Trecho da página ▸

A Troça da Serpente resgata o imaginário coletivo para embelezar, com fantasia e irreverência, o sentimento de alegria do povo de Caicó. Esse imaginário está profundamente ligado à Lenda da Serpente de Caicó, uma das narrativas mais emblemáticas da cultura popular local. Conta-se que uma serpente colossal repousa adormecida sob as águas do Poço de Santana, lago situado às margens do Rio Seridó e que, impressionantemente, nunca seca em pleno sertão, crescendo silenciosamente ao longo dos séculos; e que, no dia em que despertar, Caicó sucumbirá ao seu movimento.
É dessa lenda ancestral que a Troça da Serpente extrai sua força simbólica. No espírito do carnaval, a narrativa ganha contornos satíricos e bem-humorados, transformando o temor em riso, o mito em celebração. Assim, a troça ocupa as ruas como um ato de resistência cultural, misturando folclore, crítica social e alegria popular.
Com criatividade e animação, a Troça da Serpente vem se consolidando como um dos blocos mais vibrantes do já consagrado Carnaval de Caicó. Seu porta-estandarte, de tecido humano, carrega muito mais do que cores e formas: leva consigo uma síntese viva de humor, crítica social, memória histórica e tradição oral, dialogando com o passado enquanto celebra o presente, sempre ao som de boas músicas e de bons músicos — uma bandinha inteiraça.
No sentimento daqueles que acompanham a troça, a Serpente — ainda que imaginária — deixou de ser apenas lenda para se tornar parte integrante do patrimônio histórico e cultural da cidade. Esse sentimento coletivo espalhou-se pelas esquinas, tomou conta das ruas e do coração do povo caicoense, reafirmando a força da identidade local.
Em reconhecimento a essa relevância cultural e social, a Câmara Municipal, em decisão de grande importância, aprovou lei que declara a Troça da Serpente de utilidade pública, oficializando aquilo que o povo já sabia: trata-se de um bem coletivo, um símbolo vivo da cultura popular de Caicó.
Parabéns aos associados da Troça da Serpente, ao povo de Caicó e às autoridades municipais, por manterem viva a lenda, a alegria e a memória de uma cidade que transforma mito em festa e tradição em identidade.

Instruções da tarefa ▸
Reescreva o trecho do texto sobre a Troça da Serpente que começa em "É dessa lenda" e termina em "uma bandinha inteiraça.", trocando "porta-estandarte" por "estandarte".

Material fornecido ▸
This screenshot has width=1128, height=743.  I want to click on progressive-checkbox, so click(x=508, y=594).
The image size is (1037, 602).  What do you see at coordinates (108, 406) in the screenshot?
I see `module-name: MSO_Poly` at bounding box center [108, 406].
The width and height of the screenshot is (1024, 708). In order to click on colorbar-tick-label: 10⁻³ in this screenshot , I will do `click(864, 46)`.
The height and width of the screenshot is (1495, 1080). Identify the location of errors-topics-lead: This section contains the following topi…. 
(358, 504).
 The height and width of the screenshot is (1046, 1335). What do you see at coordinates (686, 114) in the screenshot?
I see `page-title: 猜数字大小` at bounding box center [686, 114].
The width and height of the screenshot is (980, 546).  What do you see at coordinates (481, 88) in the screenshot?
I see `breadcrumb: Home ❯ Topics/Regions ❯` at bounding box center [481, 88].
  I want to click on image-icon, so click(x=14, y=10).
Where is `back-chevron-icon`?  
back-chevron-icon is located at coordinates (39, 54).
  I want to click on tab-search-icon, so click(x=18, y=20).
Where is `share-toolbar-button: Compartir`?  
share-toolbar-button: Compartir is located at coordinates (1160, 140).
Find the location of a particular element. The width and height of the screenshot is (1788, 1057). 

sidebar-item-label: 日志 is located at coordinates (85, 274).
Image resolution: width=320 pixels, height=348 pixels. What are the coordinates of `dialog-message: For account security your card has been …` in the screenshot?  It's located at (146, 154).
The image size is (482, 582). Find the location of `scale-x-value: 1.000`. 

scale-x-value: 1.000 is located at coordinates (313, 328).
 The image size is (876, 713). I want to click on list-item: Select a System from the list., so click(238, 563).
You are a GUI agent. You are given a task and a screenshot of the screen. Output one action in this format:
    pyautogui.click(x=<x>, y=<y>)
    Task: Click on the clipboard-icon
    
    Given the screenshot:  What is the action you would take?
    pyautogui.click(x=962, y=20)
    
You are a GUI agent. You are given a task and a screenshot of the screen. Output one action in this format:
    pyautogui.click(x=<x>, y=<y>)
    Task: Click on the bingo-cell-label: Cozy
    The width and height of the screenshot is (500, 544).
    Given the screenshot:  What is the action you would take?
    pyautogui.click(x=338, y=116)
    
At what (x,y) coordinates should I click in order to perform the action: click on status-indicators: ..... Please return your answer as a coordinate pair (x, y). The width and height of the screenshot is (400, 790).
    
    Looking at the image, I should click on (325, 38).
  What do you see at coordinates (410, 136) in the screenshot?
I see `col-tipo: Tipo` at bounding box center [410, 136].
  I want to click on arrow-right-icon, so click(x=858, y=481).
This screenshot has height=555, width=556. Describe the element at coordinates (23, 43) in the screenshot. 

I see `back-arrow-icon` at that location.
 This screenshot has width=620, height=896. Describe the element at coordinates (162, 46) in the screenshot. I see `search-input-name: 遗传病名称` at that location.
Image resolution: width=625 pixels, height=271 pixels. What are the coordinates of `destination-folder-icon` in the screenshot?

Resposta ▸
É dessa lenda ancestral que a Troça da Serpente extrai sua força simbólica. No espírito do carnaval, a narrativa ganha contornos satíricos e bem-humorados, transformando o temor em riso, o mito em celebração. Assim, a troça ocupa as ruas como um ato de resistência cultural, misturando folclore, crítica social e alegria popular.
Com criatividade e animação, a Troça da Serpente vem se consolidando como um dos blocos mais vibrantes do já consagrado Carnaval de Caicó. Seu estandarte, de tecido humano, carrega muito mais do que cores e formas: leva consigo uma síntese viva de humor, crítica social, memória histórica e tradição oral, dialogando com o passado enquanto celebra o presente, sempre ao som de boas músicas e de bons músicos — uma bandinha inteiraça.